In [None]:
import pandas as pd
from sklearn.preprocessing import OrdinalEncoder
df = pd.read_csv('data/kc_house_data.csv')

Examined head of data, data types, and null values.

In [None]:
df.head()

In [None]:
df.info()

There are 6 columns that contain object data types. If kept, these will need to be converted in order to apply linear regression models.

In [None]:
df.isna().sum()

View, waterfront, and year renovated all contain null values. We will inspect each individually in order to determine if these will be dropped or recategorized.

In [None]:
df['waterfront'].value_counts()

Several rows contain null values. In order to preserve data we decided to recategorize null at "no"

In [None]:
df["waterfront"] = df["waterfront"].fillna("NO")

In [None]:
df['view'].value_counts()

After reading the description of view and seeing the large number of houses with no view, we decided not to use this in our analysis and dropped it from the dataframe.

In [None]:
df = df.drop('view', axis=1)

In [None]:
df['yr_renovated'].value_counts()

A value of 0 indicates that a house has not been renovated. Some houses had unknown renovation status. After exploring prices of renovated and not renovated houses and seeing that they had different average prices, we sought whether unknown renovation status houses behaved like renovated or not renovated houses. Unknown renovations had very similar houses to no renovations, so we set the value of unknown renovations to 0.

In [None]:
df["yr_renovated"] = df["yr_renovated"].fillna(0)

In [None]:
df['sqft_basement'].value_counts()

We saw that there is a '?' as a value. This was not explained and did not add to our knowledge so we decided to add a column that calculated the square footage of basement by subtracting total square footage from square footabge above ground.

In [None]:
df['sqft_basment_calc'] = df['sqft_living'] - df['sqft_above']

In [None]:
df = df.loc[df['bedrooms'] < 11]

In [None]:
df.head()

To better address what features can increase the value of a house we decided to drop the following numerical values that are used for data entry purposes only:

id

date

For previously explained reasons we will be dropping the following columns as well:

sqft_basement
view

In [None]:
df.drop('id', axis=1, inplace=True)
df.drop('date', axis=1, inplace=True)
df.drop('sqft_basement', axis=1, inplace=True)

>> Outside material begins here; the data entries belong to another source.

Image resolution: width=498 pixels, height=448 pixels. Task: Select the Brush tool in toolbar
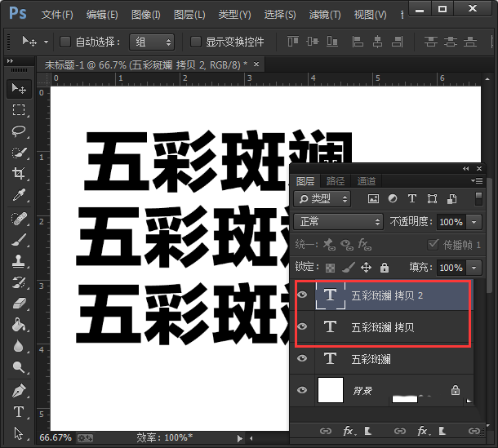click(19, 240)
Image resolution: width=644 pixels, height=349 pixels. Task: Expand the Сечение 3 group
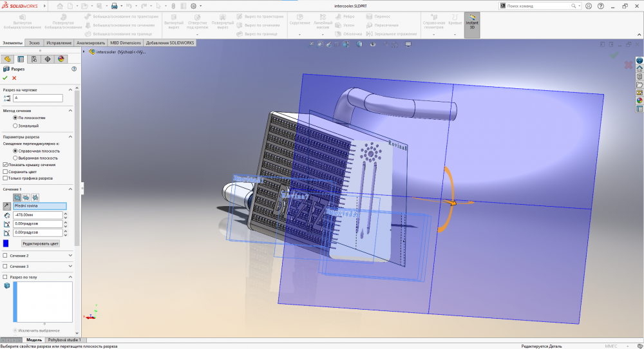pyautogui.click(x=70, y=266)
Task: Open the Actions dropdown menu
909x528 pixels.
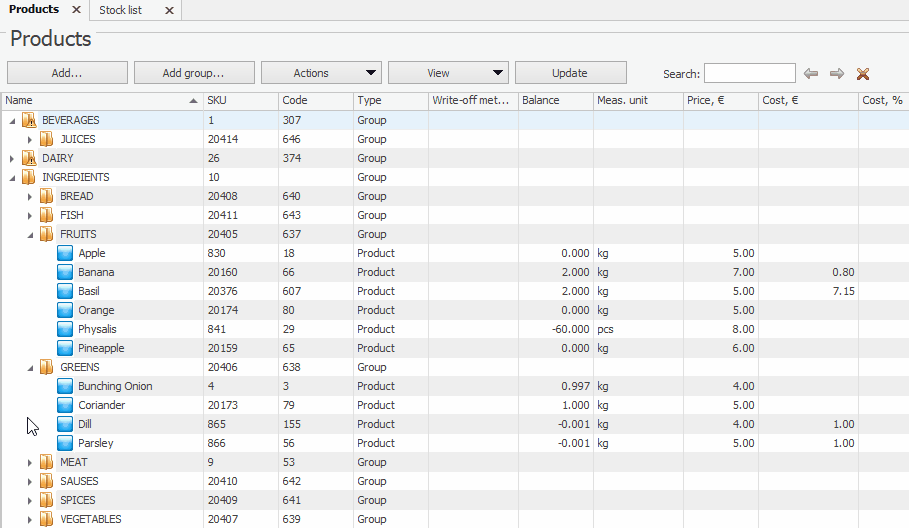Action: point(321,73)
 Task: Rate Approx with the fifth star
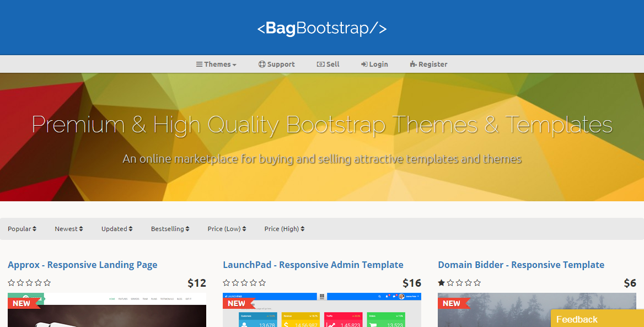[x=47, y=283]
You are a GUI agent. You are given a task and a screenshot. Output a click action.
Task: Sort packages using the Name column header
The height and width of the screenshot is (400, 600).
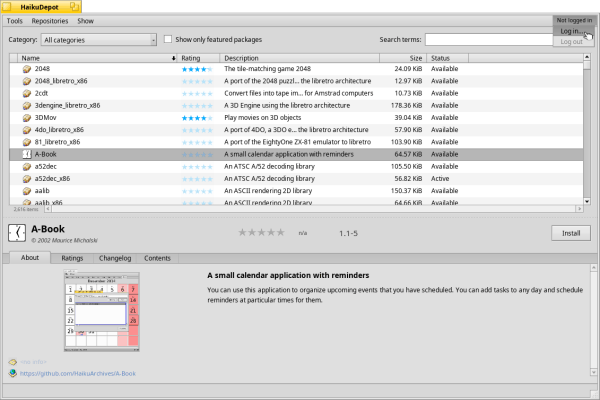point(95,58)
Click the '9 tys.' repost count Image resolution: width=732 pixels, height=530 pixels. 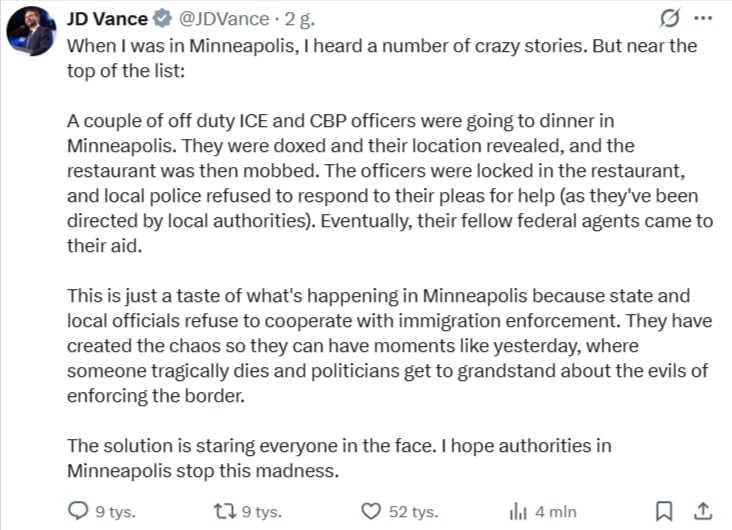click(x=262, y=511)
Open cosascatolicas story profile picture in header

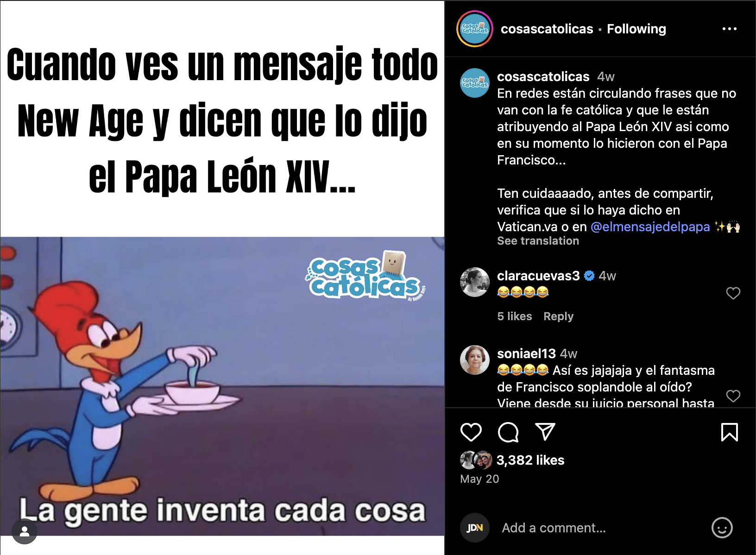coord(475,29)
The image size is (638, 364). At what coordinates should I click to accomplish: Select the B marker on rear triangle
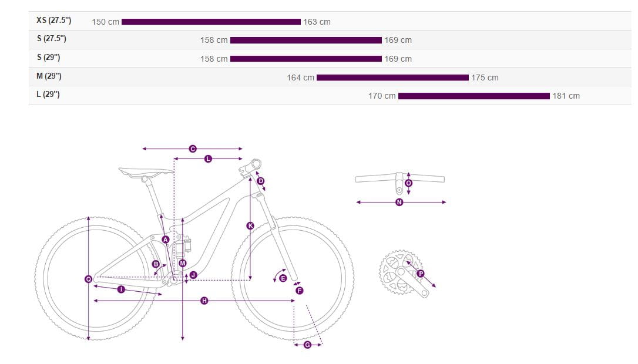pos(156,264)
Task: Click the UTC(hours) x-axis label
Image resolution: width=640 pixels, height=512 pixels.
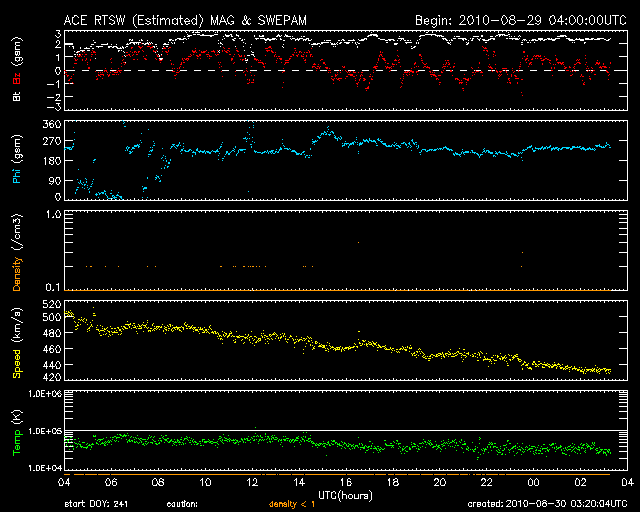Action: tap(345, 495)
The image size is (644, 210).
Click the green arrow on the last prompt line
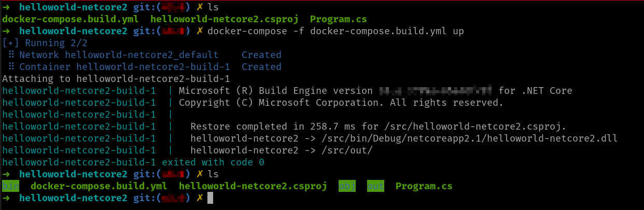coord(6,198)
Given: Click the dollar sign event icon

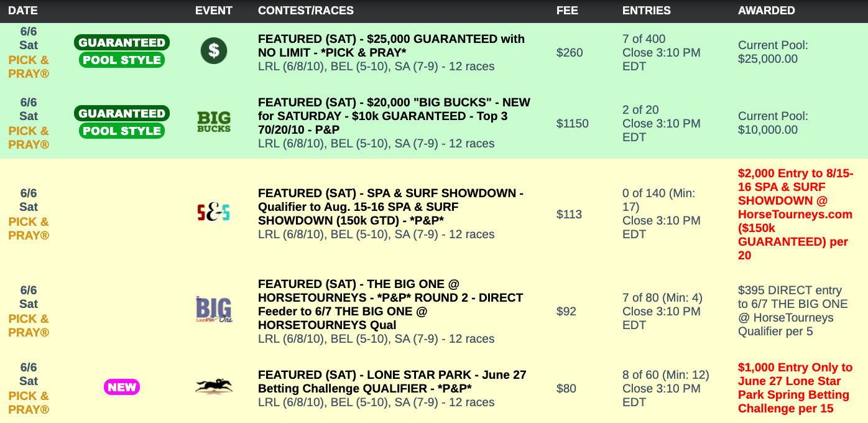Looking at the screenshot, I should pyautogui.click(x=214, y=51).
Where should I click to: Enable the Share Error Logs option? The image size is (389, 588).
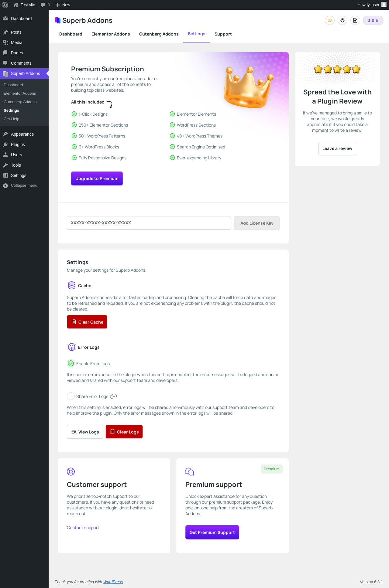tap(71, 396)
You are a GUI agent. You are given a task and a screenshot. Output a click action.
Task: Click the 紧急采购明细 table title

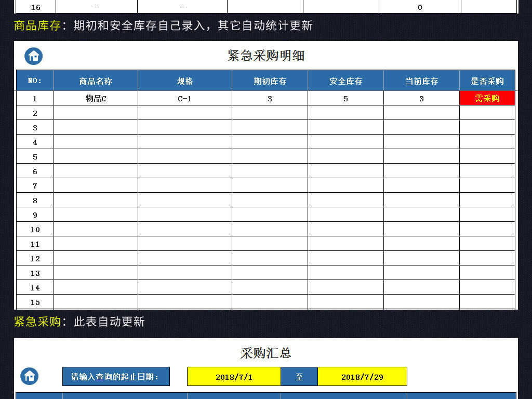tap(268, 55)
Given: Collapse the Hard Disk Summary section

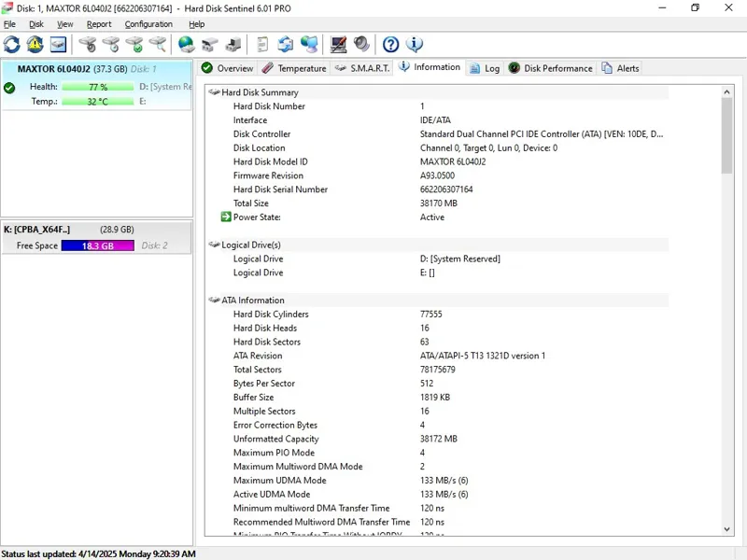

We used Ordinal Encoder to transform categorical string data in grade, condition, and waterfront into numerical data, for the purpose of running multivariate linear regressions. We chose Ordinal Encoder rather than One Hot Encoder because grade, condition, and waterfront represented categorical data whose different values inidcated differences in quality that scaled from worst to best, rather than differences without patterns.

In [None]:
grades = df[['grade']]
categories = [['3 Poor', '4 Low', '5 Fair', '6 Low Average', '7 Average', '8 Good', '9 Better', '10 Very Good', '11 Excellent', '12 Luxury', '13 Mansion']]
ords = OrdinalEncoder(categories=categories)
ords.fit(grades)
ords.transform(grades)

In [None]:
grades_encoded = pd.DataFrame(
 
    ords.transform(grades),
    
    index=df.index
)

In [None]:
df.drop('grade', axis=1, inplace=True)

In [None]:
df = pd.concat([df, grades_encoded], axis=1)

In [None]:
df['grades'] = df[0]

In [None]:
df.drop(0, axis=1, inplace=True)

In [None]:
waterfront_e = df[['waterfront']]
categories1 = [['NO', 'YES']]
ords1 = OrdinalEncoder(categories=categories1)
ords1.fit(waterfront_e)
ords1.transform(waterfront_e)

In [None]:
waterfront_encoded = pd.DataFrame(
   
    ords1.transform(waterfront_e),

    index=df.index
)

In [None]:
df.drop('waterfront', axis=1, inplace=True)
df = pd.concat([df, waterfront_encoded], axis=1)

In [None]:
df['waterfront'] = df[0]
df.drop(0, axis=1, inplace=True)

In [None]:
conditions_e = df[['condition']]
categories2 = [['Poor', 'Fair', 'Average', 'Good', 'Very Good']]
ords2 = OrdinalEncoder(categories=categories2)
ords2.fit(conditions_e)
ords2.transform(conditions_e)

In [None]:
conditions_encoded = pd.DataFrame(
    
    ords2.transform(conditions_e),

    index=df.index
)


In [None]:
df.drop('condition', axis=1, inplace=True)
df = pd.concat([df, conditions_encoded], axis=1)

In [None]:
df['condition'] = df[0]
df.drop(0, axis=1, inplace=True)
df.info()

Now all data is numeric and ready for EDA.

In [None]:
df.info()

In [None]:
df.to_csv('cleaned_kc_house_data.csv', index=False)